**EXERCISE REQUIREMENTS:**
[1] In the mailing-list reply about procmail and SA below, list every word written in capital letters for emphasis. Leave out abbreviations and acronyms.
[2] Resume the mailing-list reply about procmail and SA below, picking up right after its final sentence.

**EXTRACT PROVIDED:**
At 17:31 2004-05-28 +0200, Kai Schaetzl wrote:
mention by just rejecting all HTML messages
IMO, that was pretty dumb.
I admit that I classify HTML-*ONLY* with a spammishness score, but it
doesn't make it inherently spam, though it's proven to be a very solid
indicator.
am not interested in such. I just wanted to point Jim Witte to a solution
which might fit him better in the long run.
In the process however, you made the statement that nobody could do as good
a job with procmail as SA can. Not that SA might involve less personal
investment of time into managing the process, but that outright, SA was
better than anything anyone could implement in procmail.
I've personally witnessed both sides. My personal experience says that
procmail wins out.
> 2) I didn't re-invent the wheel. My rules came first.
Again, I didn't talk about you. Or did I? Adding a few obfuscation rules
*is* reinventing the wheel.
The wheels on my cars differ from the wheels on your car, but then several
of my cars can do 160MPH in stock fittment, so perhaps there's a reason
they didn't just slap some 13" tin wheel from a Hyundai on
them. Materials, appearance, features, etc. all vary. A different DESIGN
doesn't imply reinvention of the basic concept.
Howver, on the point of the basic concept -- a *LOT* of spam filtering
techniques were around before SA. Procmail certainly chief among the tools
providing access to spam filtering. I think it's safe to say that SA did a
lot of reinvention itself. If reinventing the wheel is such a stupid idea,
what on earth were the people involved in SA thinking?
People here CHOOSE to use Procmail, and while you're certainly welcome to
the opinion that SA (resource-hungry as it is) is more capable than
procmail, don't expect that people who've been using procmail nearly since
it's inception are really going to expect that they can't produce a more
effective and tuneable solution than something directed at the masses.

**SUPPLIED INFORMATION:**
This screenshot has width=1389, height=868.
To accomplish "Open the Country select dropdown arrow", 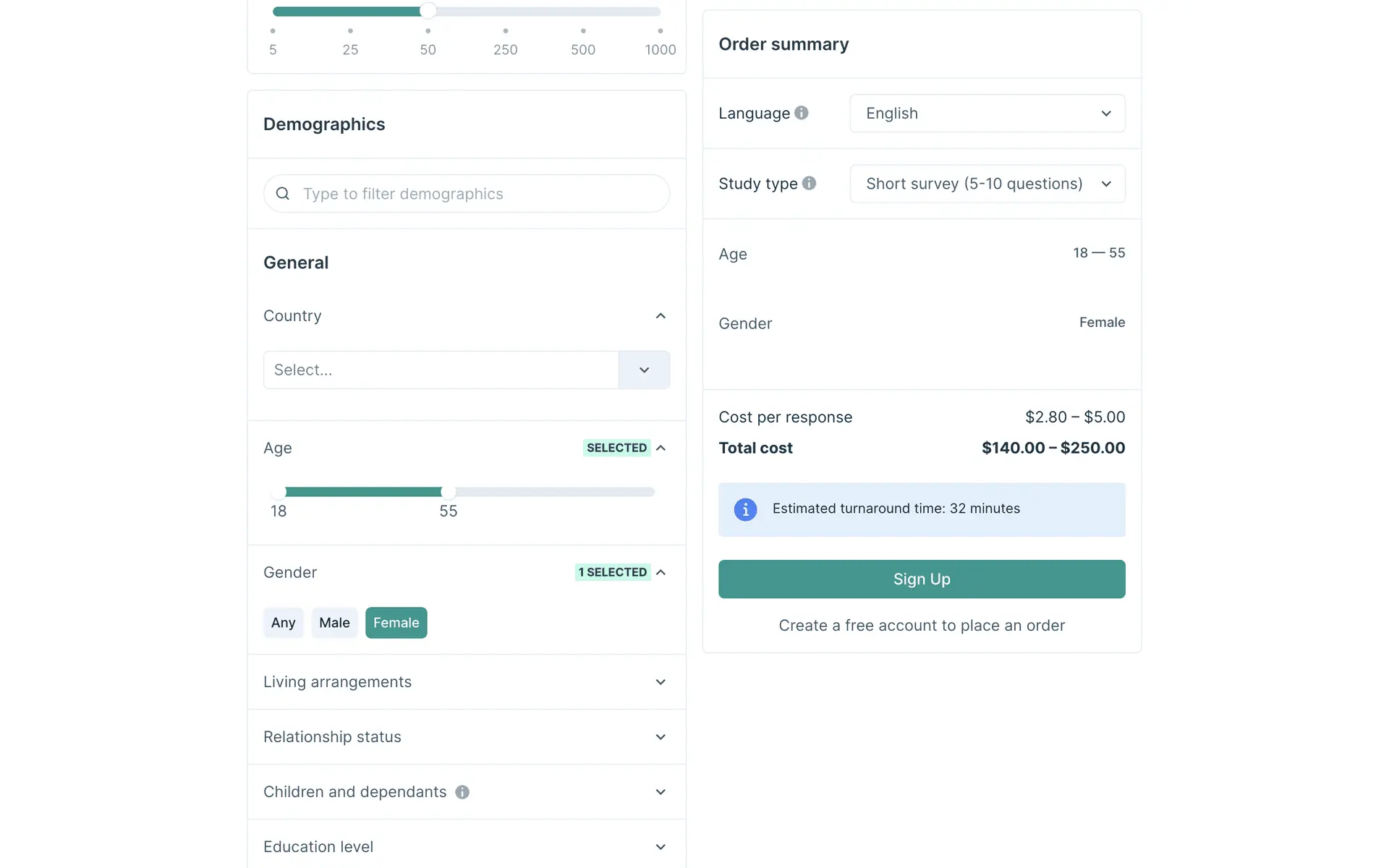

**WRITTEN ANSWERS:**
[1] ONLY, DESIGN, LOT, CHOOSE

[2]
Even without spam, I'd be using procmail, and not just for mere filing into
folders either. If I've got it already, why add ANOTHER tool to the mix
when procmail can handle it quite readily?
While I can send any of my cars to a garage and have them do work on them,
I choose to do most everything myself (except wheels, and machining
obviously goes out to a machine shop) - *I* retain far more control that
way. Since I understand how they work and have the necessary tools and
experience, this is a feasable option for me. It's not the same for
somebody picking up a wrench for the first time, without complete service
documentation thinking they can dive in and do a better job at an engine
overhaul than a well-equipped professional mechanic.
Somebody new to mail filtering is certainly likely to find taking their
mail to a canned solution is going to work better for them. That DOES NOT
mean that the canned solution is in fact better than what someone with a
clue can manage themselves (or via a forum such as this).
> 3) Procmail as I have it configured is about 100 (or is it 500?)
> times lighter on the machine. Most of my tests are headers-only.
In that case I'd just need to change some names and get lots of spam thru.
You cannot fight spam almost only with header rules unless you use a lot of
name-specific blocking and risk a high FP rate (which you have).
That statement says you simply do not comprehend the sheer number of spammy
factors which are found in the headers. Bogus/stale datestamps,
message-ids, forged sender hosts, hostnames with consumeresque naming,
from=to, plurality of similar-named recipients, no from, domain in from not
resolveable, etc. -- none of those factors even involving lists of things
such as keywords or domains which remain useful header-based methods as well.
I've got dozens of header-only checks in my arsenal, and the only things
that check the body are:
* Body starts with HTML tags, but was identified as text/plain
(in the headers)
* Message claims (in the headers) to be multipart/alternative, but
lacks a text/plain section.
* abundance of HTML comments
* opt-out references
* non-digest message with an abundance of exclamations (I call it
"enthusiastic twit")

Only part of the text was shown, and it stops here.